# EXERCISE:
Note the line containing "The width and"; from it through the last line below, give only those lines again, exactly, both ends included, skipping pictures.

Pixel coordinate grounding data
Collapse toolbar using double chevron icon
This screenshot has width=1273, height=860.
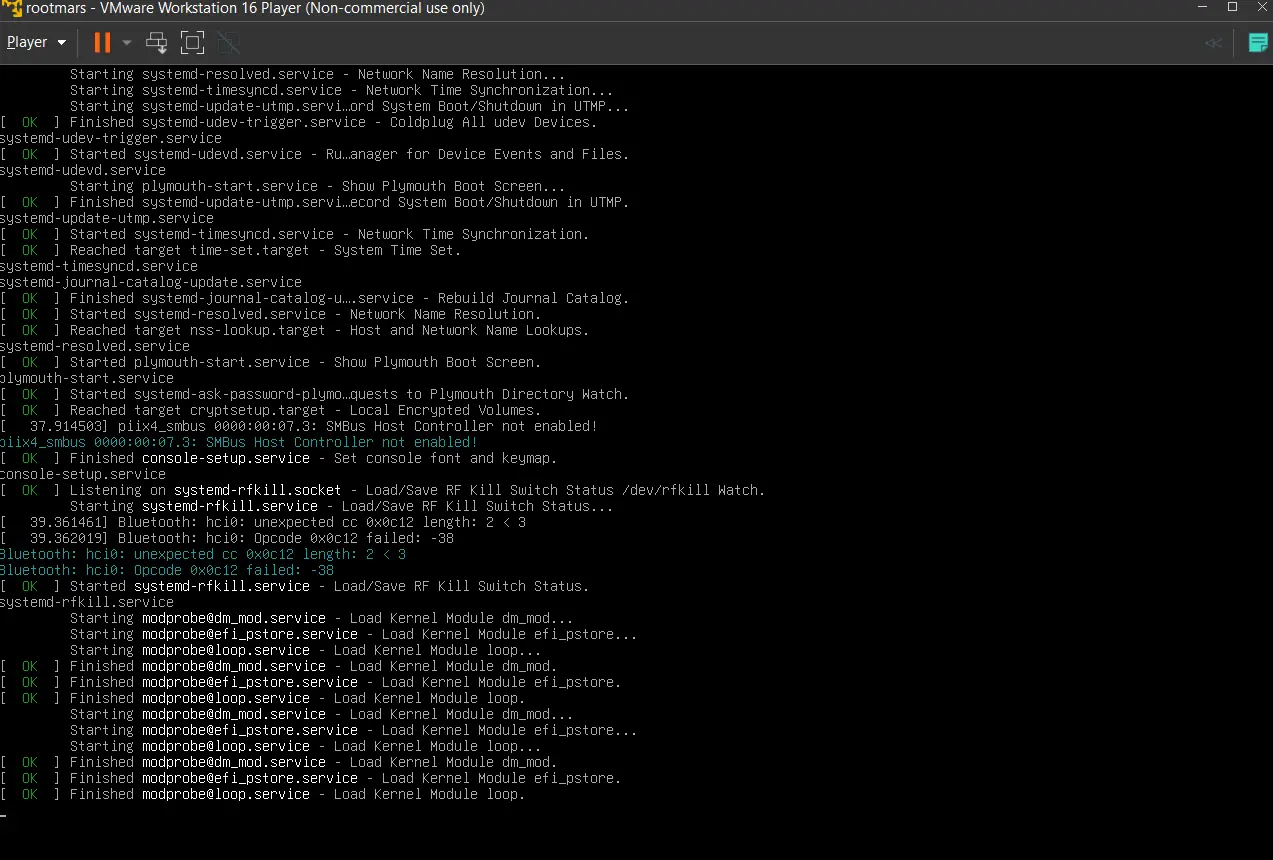tap(1213, 43)
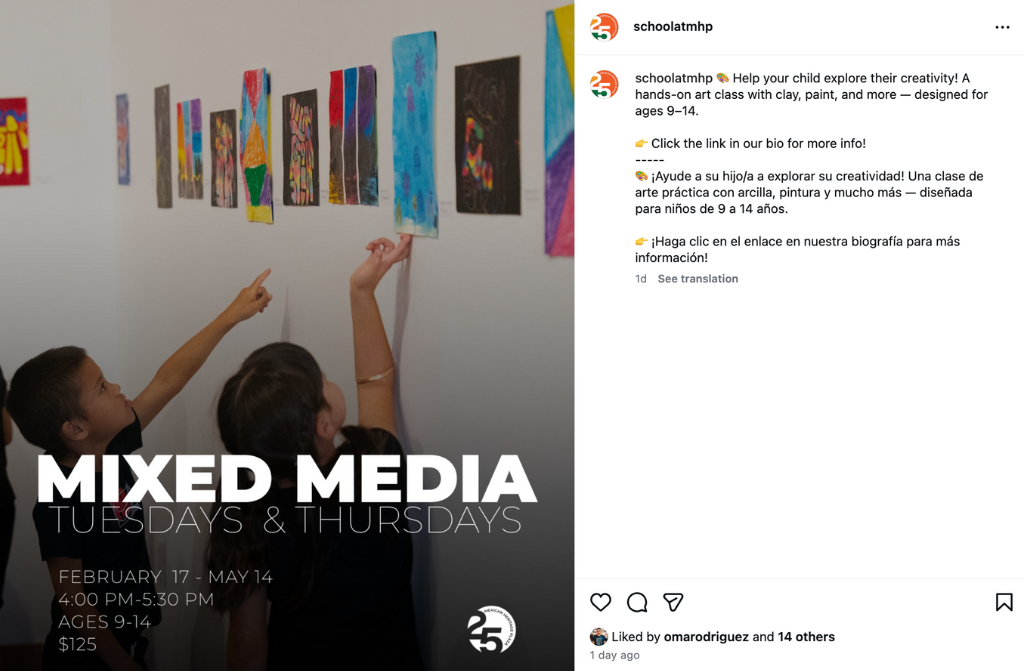The image size is (1024, 671).
Task: Like the post with heart icon
Action: click(600, 602)
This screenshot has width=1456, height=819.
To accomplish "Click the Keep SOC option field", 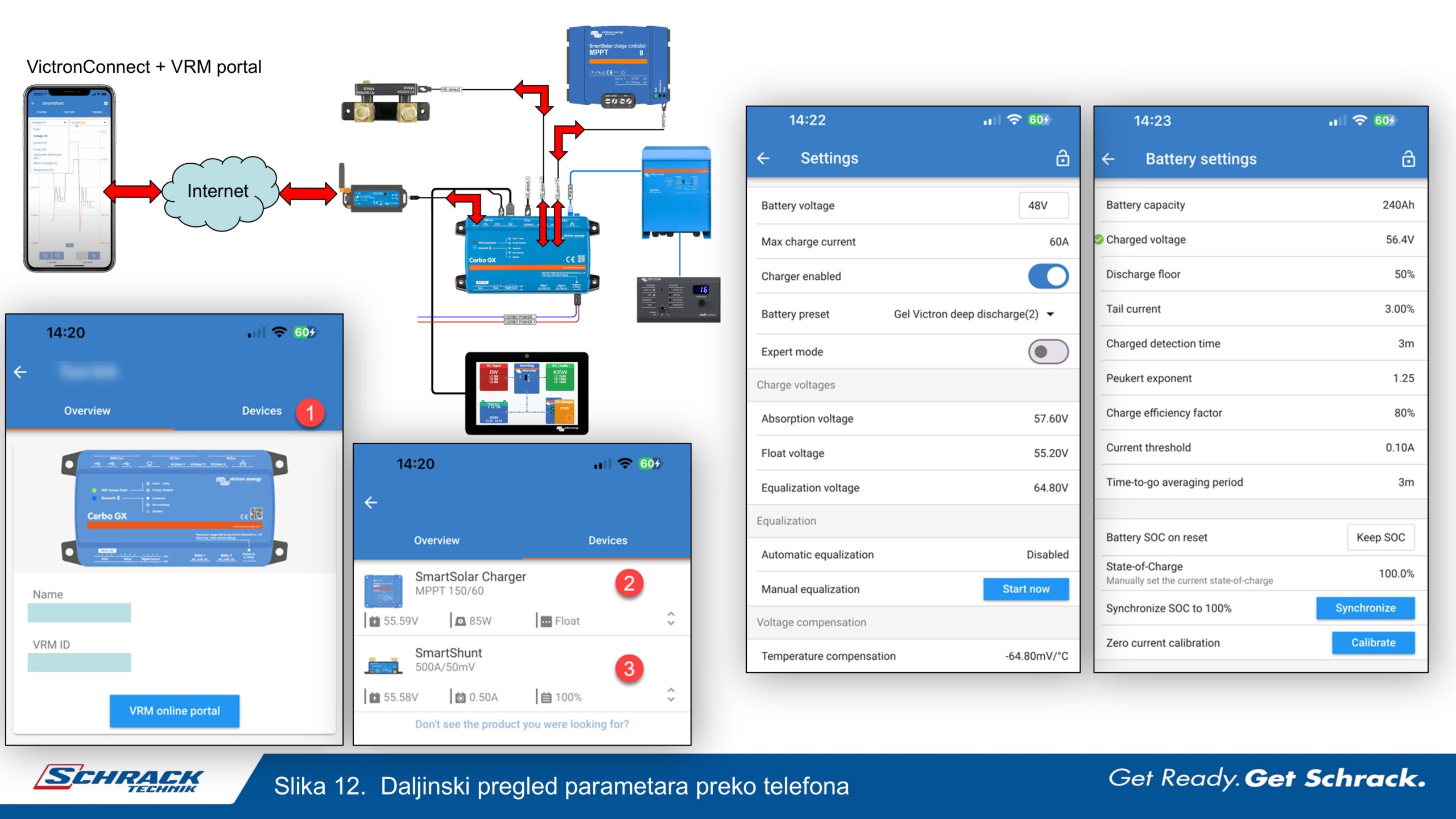I will (1380, 537).
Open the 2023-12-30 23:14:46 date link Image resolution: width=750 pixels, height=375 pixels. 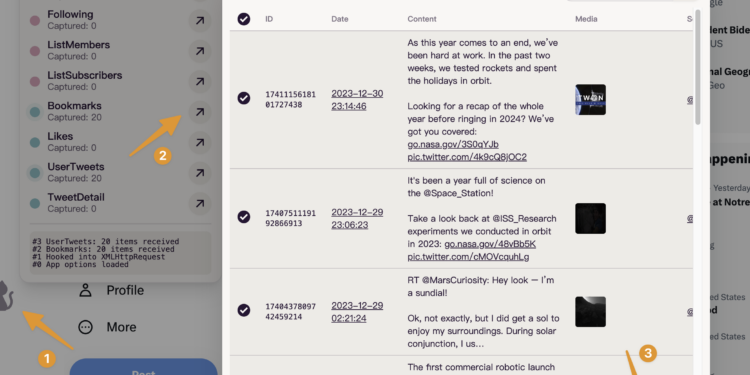(x=357, y=99)
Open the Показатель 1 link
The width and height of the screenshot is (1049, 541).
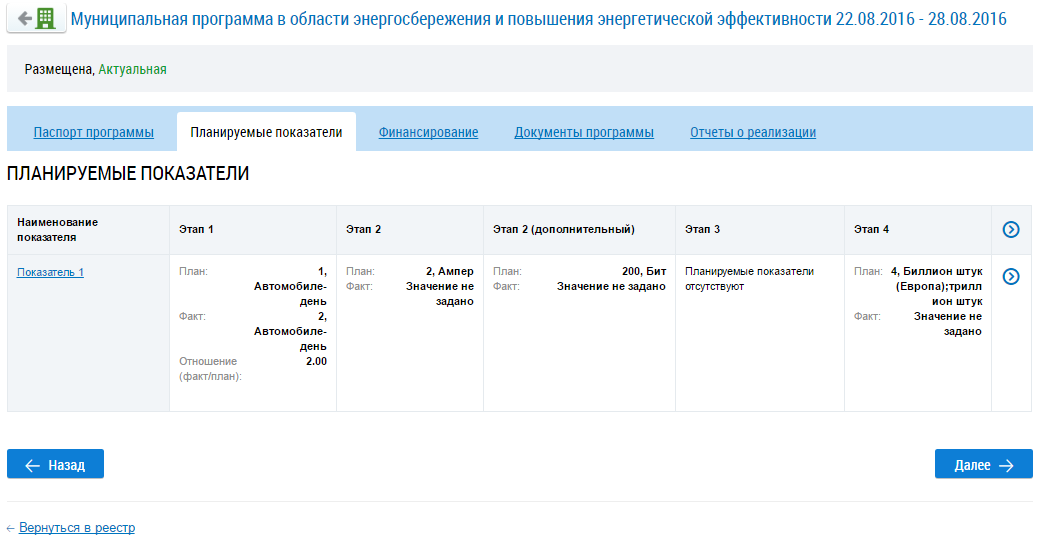click(50, 272)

# RESPONSE TO THE TASK:
The width and height of the screenshot is (1049, 541).
click(50, 272)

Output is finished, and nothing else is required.